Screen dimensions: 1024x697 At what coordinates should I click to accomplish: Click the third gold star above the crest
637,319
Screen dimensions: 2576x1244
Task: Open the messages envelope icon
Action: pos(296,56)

WHAT THE TASK ASKS -> Gather every line of the records above that contains the string "Screen". Case counts.

FINAL RESULT ->
Screen dimensions: 1024x697 At what coordinates should I click to accomplish: Click the third gold star above the crest
Screen dimensions: 2576x1244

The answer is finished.